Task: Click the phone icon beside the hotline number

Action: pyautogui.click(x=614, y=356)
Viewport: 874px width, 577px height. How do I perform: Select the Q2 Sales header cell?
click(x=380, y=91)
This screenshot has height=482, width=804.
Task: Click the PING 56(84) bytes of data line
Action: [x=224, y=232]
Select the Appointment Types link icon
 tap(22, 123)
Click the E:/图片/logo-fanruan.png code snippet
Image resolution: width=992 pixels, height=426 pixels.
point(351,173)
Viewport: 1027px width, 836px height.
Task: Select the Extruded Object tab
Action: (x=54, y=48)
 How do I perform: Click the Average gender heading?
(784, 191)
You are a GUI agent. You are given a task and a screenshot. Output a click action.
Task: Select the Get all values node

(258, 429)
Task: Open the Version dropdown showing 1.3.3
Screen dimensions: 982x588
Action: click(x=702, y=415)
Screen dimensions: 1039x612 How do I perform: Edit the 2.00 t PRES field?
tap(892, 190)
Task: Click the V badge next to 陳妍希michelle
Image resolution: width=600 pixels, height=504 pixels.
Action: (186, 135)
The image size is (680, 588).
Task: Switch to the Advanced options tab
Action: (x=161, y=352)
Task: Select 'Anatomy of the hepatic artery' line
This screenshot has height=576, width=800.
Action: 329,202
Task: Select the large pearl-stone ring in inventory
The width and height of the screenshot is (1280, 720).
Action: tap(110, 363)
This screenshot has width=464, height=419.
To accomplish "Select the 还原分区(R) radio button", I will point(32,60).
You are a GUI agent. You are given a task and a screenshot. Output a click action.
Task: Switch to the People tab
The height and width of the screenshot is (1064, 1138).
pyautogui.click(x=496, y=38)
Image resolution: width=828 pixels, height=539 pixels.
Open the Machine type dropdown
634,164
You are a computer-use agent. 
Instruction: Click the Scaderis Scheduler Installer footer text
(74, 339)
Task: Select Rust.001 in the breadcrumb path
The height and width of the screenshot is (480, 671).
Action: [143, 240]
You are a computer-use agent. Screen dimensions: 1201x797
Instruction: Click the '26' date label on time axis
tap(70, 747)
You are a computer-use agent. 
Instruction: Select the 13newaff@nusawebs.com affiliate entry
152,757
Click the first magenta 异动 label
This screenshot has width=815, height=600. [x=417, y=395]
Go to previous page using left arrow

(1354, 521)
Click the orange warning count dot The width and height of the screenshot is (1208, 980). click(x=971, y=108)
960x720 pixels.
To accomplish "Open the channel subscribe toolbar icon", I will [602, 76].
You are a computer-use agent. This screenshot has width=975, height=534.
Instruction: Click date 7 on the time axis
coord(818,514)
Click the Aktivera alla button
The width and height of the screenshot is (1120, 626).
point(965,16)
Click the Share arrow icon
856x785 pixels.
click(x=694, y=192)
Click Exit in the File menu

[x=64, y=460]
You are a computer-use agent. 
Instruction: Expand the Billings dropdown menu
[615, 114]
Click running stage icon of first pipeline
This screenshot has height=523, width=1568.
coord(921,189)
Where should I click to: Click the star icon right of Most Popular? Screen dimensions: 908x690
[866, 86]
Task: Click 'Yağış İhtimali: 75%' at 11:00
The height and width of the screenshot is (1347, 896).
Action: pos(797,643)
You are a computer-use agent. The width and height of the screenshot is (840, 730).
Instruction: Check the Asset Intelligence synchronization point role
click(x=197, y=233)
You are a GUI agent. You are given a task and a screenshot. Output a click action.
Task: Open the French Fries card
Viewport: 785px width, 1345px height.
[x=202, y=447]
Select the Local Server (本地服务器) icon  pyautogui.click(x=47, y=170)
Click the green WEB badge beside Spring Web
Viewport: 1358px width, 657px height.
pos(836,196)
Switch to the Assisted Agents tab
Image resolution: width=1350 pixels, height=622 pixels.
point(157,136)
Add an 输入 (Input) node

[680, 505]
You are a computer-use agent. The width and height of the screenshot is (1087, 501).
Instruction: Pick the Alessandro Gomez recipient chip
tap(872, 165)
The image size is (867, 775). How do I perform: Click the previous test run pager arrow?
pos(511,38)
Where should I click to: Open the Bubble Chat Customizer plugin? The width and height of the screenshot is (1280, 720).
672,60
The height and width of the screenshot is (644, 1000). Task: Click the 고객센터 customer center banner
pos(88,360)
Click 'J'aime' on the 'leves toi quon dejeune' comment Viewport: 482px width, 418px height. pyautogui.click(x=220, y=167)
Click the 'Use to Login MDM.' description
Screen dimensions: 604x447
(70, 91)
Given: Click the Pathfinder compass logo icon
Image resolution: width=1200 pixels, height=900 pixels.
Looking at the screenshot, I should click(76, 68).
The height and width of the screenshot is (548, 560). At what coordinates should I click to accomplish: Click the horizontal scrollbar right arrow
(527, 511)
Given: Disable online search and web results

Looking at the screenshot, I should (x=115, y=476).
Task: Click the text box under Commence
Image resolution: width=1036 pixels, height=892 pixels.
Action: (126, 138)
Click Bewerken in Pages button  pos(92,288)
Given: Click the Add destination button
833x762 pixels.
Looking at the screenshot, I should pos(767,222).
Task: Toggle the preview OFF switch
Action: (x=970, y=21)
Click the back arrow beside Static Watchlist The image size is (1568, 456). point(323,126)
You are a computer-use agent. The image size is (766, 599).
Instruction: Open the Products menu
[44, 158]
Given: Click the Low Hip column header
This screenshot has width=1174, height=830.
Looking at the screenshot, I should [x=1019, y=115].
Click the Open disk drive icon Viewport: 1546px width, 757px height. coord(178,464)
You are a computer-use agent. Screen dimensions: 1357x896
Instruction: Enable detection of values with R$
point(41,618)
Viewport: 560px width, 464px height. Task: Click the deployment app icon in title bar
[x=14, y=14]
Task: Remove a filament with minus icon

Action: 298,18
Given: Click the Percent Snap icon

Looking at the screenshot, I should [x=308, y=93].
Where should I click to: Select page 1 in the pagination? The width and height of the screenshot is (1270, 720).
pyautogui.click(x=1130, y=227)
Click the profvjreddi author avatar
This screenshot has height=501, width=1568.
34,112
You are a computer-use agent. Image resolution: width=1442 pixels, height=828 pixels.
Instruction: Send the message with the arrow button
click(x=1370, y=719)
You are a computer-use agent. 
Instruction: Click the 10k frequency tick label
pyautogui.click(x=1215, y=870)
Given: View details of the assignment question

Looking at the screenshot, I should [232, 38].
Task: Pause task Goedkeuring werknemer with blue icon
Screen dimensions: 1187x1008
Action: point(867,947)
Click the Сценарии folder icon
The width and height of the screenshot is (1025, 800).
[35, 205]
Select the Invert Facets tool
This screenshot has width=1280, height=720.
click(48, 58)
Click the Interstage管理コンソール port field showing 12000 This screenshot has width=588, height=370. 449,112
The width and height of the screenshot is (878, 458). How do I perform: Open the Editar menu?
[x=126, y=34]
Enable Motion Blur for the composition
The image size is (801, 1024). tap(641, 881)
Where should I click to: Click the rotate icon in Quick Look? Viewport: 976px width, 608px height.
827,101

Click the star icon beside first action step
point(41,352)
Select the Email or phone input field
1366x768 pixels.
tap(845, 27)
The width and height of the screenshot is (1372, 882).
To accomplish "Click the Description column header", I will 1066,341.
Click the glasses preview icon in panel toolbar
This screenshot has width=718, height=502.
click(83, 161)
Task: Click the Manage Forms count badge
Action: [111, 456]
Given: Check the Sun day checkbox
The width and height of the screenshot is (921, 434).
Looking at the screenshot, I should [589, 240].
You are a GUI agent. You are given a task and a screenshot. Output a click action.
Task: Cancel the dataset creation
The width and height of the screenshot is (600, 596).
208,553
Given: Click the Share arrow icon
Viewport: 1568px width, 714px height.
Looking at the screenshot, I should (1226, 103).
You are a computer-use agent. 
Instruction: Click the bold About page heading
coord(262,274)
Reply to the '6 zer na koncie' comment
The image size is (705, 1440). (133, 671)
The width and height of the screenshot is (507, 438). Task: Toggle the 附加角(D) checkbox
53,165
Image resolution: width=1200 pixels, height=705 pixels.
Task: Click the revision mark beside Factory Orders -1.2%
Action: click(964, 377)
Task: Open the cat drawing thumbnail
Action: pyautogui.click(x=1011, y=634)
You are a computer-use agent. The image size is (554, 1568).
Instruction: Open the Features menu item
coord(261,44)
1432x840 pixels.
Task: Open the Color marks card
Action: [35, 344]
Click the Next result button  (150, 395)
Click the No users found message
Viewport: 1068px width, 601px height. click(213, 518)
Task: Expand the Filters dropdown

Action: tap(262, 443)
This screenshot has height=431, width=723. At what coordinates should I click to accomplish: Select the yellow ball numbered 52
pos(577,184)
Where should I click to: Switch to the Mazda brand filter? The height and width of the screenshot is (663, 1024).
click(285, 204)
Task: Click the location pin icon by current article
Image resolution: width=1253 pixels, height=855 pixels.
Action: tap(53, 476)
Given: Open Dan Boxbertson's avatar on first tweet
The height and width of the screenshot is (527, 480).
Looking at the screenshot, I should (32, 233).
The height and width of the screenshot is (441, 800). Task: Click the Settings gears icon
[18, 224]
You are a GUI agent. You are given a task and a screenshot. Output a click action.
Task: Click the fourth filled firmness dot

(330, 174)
================
WHAT YOU WILL DO.
Starting at the line above that contains "Where should I click to: Select", repeat each line exactly up to and including the line that contains "You are a computer-use agent. Image", and stop there.

OUTPUT FOR THIS EXERCISE.
Where should I click to: Select page 1 in the pagination? The width and height of the screenshot is (1270, 720).
pyautogui.click(x=1130, y=227)
Click the profvjreddi author avatar
This screenshot has height=501, width=1568.
34,112
You are a computer-use agent. Image resolution: width=1442 pixels, height=828 pixels.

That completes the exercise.